I am not talking about the third week of school nastiness that the boys always bring home, this year appearing in the form of a fever/cough/cold combination that wipes you out for a couple of days. I am still battling the tail end of that one.
Instead, I am happy to report that I have FINALLY recovered from what I will refer to as DDD, or diarrheal dialogue disorder. I have not yet sought professional help for my disorder, which often goes undetected. It was David who made me realize that I was suffering in the first place.
Strike that. Actually, I felt fine and it was David who was suffering.
When David gets nervous as he was the first two weeks of school, he gets very quiet.

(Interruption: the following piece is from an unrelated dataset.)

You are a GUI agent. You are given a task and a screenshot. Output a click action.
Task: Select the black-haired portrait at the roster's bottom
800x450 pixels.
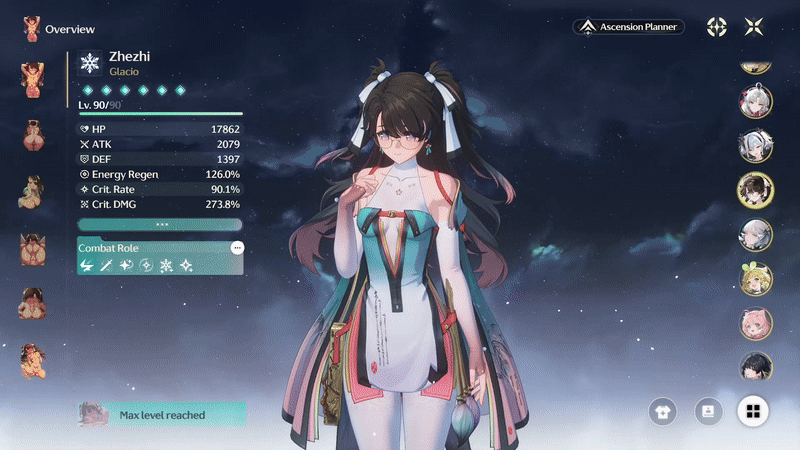coord(755,366)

Apparently, I have the opposite problem.
All my maternal, protective instincts these first weeks of school have come spilling, pouring, tumbling out in the form of reassurances, questions, and then answers and then more questions about David's day as we wait each morning for the bus.
You are going to have a great day at school today. Do you know what specials you have today? You must not have PE because you had PE yesterday. Could it be library day today? Is it check-out day? Who do you sit next to in the lunch room? Doyoulikeridingthebus?Yourbusdriverisnice,isn'the?OhlookIseeabutterflydoyouseethebutterflytoowhatdoyouwanttodowhenyougethomefromschooldontforgettogiveyournotebookbacktotheteacher.

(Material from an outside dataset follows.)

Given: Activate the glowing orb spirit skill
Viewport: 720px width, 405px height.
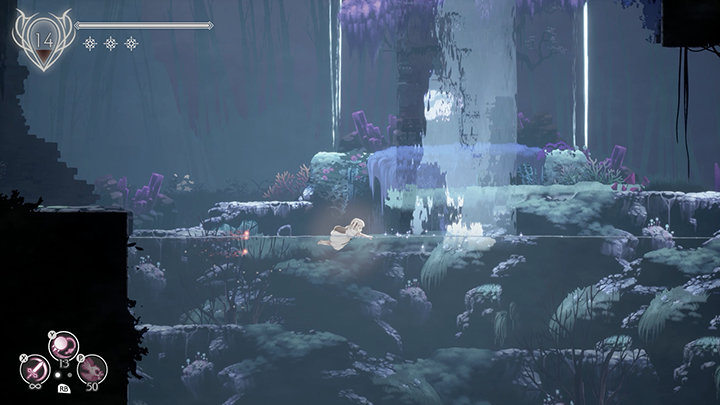Looking at the screenshot, I should (63, 347).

Keep in mind that not too long ago, David was a non-verbal child. I wasn't even really expecting him to answer any of questions; I simply felt better having asked them.
But, I did not consider how my verbal assault was making David feel.
And David, poor David actually has that talent that so many of us grown people lack--the ability to be still. He wanted to be still, to be quiet and just sit.
Unlike me, David does not always feel it necessary to fill time--talking, or reading, or checking e-mail and Facebook while sipping a cup of coffee or all of the above at the same time. He was perfectly happy to wait and maybe listen to the bird in the oak tree in the front yard, but then there is this woman (yours truly) who simply would not shut up.
Toward the end of the first week of school, we were waiting for the bus. I was standing at the screen door, and David was sitting on the staircase, head down. And then, without lifting his head from the carpet of the stairs, his raised his eyes to meet mine, lifted his right hand, palm out and said to me in a barely audible whisper, "stop talking Mom-mom.”
I guess the first step is recognizing that you have a problem.